Dos críticas intempestivas


Cuatro ausencias

         El recital ofrecido por el cuarteto Pražák en el que sería el segundo concierto del ciclo Series 20/21 podría resumirse en una palabra: ausencia. Tal parece ser el eje, más allá de engarzar el programa a través del número 3 –compartido por los cuatro cuartetos en el ámbito de lo clasificatorio– en torno al que orbitaron obras tan dispares. Porque la más antigua de ellas, el cuarteto de Berg, destila en su asepsia la ausencia de lo tonal; del mismo modo que en los casos de Zemlinsky y Ullmann –dos cuartetos ‘para el fin de dos tiempos’– se hace patente la ausencia de un mundo, aquél que se llevó la Gran Guerra y aquél que se estaba llevando la II Guerra Mundial, que ya nunca más sería; y ausencia es, finalmente, la obra del español Parera, porque ya desde su título, Mediterránea, se advierte al oyente de que no se trata del mar, sino de la atmósfera: de evocar, vaya, lugares y ambientes que se añoran. Música de pérdidas toda.

            Para dar sentido a este entramado conceptual hace falta algo más que el guiño del 3, y es aquí donde el Pražák demostró su buen hacer. Desde los densos empastes atmosféricos con los que abría boca Ullmann, pasando por la agresividad contenida en el 2º movimiento del cuarteto de Berg o la rítmica socarronería de la Burlesca de Zemlinsky, la formación demostró una energía y versatilidad en absoluto reñidas con el buen gusto para los momentos líricos –sentidos, que no sentimentales–, y buena prueba de ello fueron el intimismo alcanzado en la Romanza de Zemlinsky o la dolente ironía, no exenta de jugueteo, del Presto de Ullmann, una suerte de vals emponzoñado. Su finura de orfebres en el tratamiento de los timbres y el ritmo brilló especialmente en las obras de Berg y Zemlinsky, tan exigentes para los intérpretes como para el auditorio.
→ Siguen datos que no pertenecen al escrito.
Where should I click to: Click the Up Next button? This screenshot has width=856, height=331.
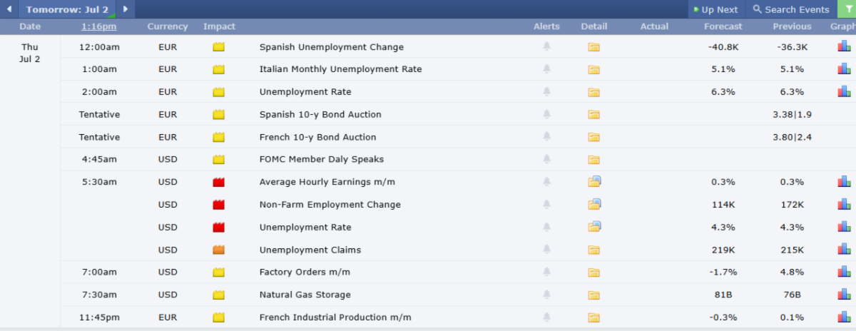tap(715, 9)
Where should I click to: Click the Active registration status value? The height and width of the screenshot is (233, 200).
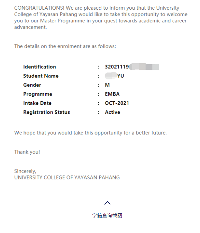point(112,112)
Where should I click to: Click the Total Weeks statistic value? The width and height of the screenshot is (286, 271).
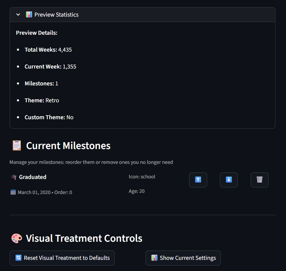(65, 49)
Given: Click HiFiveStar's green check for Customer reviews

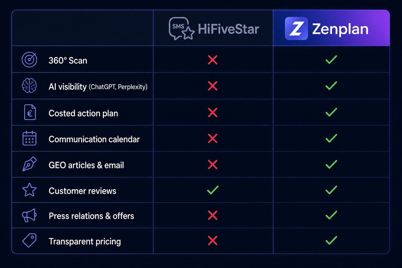Looking at the screenshot, I should click(213, 190).
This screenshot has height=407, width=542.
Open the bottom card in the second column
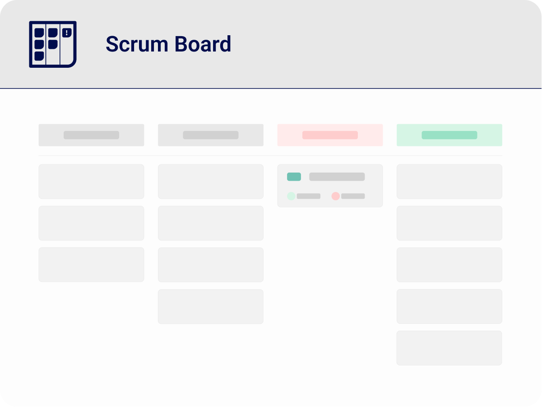(210, 306)
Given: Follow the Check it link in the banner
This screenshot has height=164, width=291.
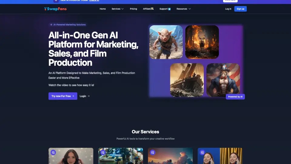Looking at the screenshot, I should pyautogui.click(x=94, y=1).
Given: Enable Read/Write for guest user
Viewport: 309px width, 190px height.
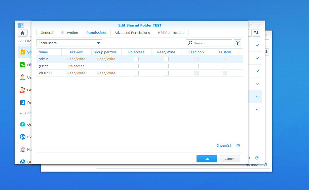Looking at the screenshot, I should (166, 66).

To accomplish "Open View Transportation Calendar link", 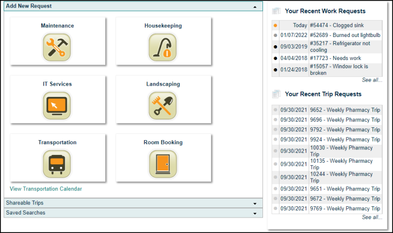I will pos(46,189).

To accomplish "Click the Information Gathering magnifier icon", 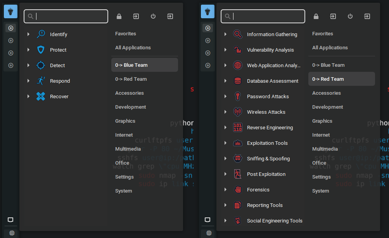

            La Mediterránea pareriana, la obra más ligera y no por ello menos sustanciosa del programa, sirvió de encrucijada y casi de compendio de todo lo demás. Aquí se conjugaron las obscuras reflexiones y el estatismo –Reflexió– con los aires de danza de melancólica tristeza –Vals– o brutal ímpetu de sabor español –Dansa–, sin perder en ningún momento el impulso primigenio, esa evocación marítima, como un arrullo quejumbroso, de suave insistencia ternaria –Cançó–. El autor, presente en la sala, se mostró muy satisfecho con el resultado obtenido, recibiendo una cálida ovación antes de que el recital tornase con Zamlinsky a la decadencia de la que partiera.

            Y no es tarea menor, partir de la decadencia para fundirse de nuevo en ella y, en el camino, materializar cuatro ausencias.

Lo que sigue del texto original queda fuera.